O lançamento da série documental “Michael Jackson: O Veredito” na plataforma de streaming Netflix reacendeu as discussões globais sobre os episódios mais controversos da vida do “Rei do Pop”. Dividida em três episódios, a produção mergulha nos bastidores do tenso julgamento ocorrido em 2005, ocasião em que o astro foi acusado de abuso sexual infantil contra o jovem Gavin Arvizo, caso do qual acabou sendo absolvido. O documentário traz à tona revelações impactantes e depoimentos de figuras que acompanharam o artista de perto.
Entre os relatos de maior destaque está o de Vincent Amen, ex-associado que trabalhou diretamente com Michael Jackson entre os anos de 2002 e 2003. Amen revelou que defendeu publicamente a inocência do cantor por muito tempo, mas mudou radicalmente de opinião após um episódio suspeito. Segundo ele, um funcionário de confiança do cantor limpou a residência de tudo o que vinha do Rancho Neverland e lhe entregou uma bolsa esportiva. Ao inspecionar o interior do acessório por desconfiança, Amen afirmou ter encontrado revistas com marcações feitas com pincel atômico em anúncios e seções de pedidos de fitas de vídeo que continham imagens de crianças nuas.
A produção também detalha curiosidades sobre o comportamento de Michael e a dinâmica da investigação da época. Amen expôs, por exemplo, que o cantor costumava dar apelidos às crianças com quem convivia, incluindo o termo “Blowhole” (referente ao orifício de respiração de baleias e golfinhos).
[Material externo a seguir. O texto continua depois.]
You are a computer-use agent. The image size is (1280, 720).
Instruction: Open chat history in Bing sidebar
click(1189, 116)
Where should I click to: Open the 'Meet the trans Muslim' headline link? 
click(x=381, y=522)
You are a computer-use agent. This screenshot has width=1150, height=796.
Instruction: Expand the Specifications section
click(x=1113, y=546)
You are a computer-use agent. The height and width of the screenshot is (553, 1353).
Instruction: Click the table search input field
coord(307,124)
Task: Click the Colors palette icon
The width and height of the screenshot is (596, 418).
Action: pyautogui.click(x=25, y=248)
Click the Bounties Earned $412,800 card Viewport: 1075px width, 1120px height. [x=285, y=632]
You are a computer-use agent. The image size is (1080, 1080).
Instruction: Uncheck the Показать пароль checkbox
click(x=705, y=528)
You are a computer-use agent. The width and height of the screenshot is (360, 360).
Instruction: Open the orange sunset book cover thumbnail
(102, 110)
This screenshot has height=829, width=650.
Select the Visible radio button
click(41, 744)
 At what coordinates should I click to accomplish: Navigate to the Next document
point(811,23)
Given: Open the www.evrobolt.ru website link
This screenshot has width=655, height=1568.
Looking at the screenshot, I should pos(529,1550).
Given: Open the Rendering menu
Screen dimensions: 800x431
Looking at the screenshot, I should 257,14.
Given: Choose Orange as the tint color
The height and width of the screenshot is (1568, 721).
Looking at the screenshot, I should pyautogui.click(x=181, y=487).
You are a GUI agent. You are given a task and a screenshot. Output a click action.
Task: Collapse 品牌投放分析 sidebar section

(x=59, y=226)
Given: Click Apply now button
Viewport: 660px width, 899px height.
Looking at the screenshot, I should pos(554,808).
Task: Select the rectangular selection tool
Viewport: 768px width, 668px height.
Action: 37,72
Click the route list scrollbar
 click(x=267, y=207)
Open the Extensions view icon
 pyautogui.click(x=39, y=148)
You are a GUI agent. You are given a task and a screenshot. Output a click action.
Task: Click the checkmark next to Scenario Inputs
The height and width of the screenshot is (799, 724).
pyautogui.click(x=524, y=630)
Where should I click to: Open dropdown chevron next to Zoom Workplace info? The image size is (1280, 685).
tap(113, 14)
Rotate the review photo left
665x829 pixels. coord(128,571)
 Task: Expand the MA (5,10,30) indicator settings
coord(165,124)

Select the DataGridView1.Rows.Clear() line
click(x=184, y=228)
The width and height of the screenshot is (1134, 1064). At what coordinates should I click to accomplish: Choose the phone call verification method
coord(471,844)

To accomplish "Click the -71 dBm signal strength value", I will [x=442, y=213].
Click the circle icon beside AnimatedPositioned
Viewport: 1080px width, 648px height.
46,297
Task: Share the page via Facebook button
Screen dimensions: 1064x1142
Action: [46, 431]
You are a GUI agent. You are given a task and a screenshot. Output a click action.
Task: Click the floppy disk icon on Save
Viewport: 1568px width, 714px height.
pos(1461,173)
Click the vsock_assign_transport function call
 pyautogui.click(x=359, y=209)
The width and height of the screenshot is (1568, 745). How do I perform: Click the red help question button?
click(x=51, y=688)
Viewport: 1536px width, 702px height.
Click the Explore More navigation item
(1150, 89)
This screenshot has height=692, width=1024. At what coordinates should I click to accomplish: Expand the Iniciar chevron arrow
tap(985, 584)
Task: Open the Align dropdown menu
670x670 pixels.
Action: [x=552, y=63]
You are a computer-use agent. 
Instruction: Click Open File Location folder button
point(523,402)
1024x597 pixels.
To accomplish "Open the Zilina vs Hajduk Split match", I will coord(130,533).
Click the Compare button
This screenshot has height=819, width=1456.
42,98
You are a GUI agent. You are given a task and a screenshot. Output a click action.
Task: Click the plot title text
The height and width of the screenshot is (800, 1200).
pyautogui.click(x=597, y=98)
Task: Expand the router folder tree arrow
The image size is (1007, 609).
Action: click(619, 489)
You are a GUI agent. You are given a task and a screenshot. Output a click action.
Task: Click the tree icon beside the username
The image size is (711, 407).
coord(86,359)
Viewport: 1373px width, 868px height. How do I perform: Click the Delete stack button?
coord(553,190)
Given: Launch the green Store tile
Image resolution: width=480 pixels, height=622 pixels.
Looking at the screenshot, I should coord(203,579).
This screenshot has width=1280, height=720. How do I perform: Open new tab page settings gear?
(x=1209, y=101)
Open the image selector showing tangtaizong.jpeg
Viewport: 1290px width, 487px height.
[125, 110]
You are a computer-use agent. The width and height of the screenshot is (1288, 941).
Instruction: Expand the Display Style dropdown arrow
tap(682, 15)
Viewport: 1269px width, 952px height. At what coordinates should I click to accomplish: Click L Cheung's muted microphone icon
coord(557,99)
Outro ponto abordado pela série revela o paradeiro de Michael Jackson no momento em que o FBI realizou a histórica operação de busca em sua mansão. De acordo com a jornalista investigativa Diane Dimond, o cantor não estava no local e teria se escondido em Las Vegas na tentativa de que a comoção midiática diminuísse.
A série documental explora ainda a postura firme do ator Macaulay Culkin em defesa de Jackson e os bastidores da mente dos jurados que decidiram o veredito. Entrevistas mostram que o corpo de jurados enfrentou um cenário de profunda confusão devido a contradições entre as testemunhas e as estratégias da defesa. Uma das juradas participantes, Melissa Herard, sintetizou o dilema ao afirmar no documentário que, apesar da absolvição técnica baseada nas provas do tribunal, jamais permitiria que seus próprios filhos dividissem o quarto com alguém em uma situação similar.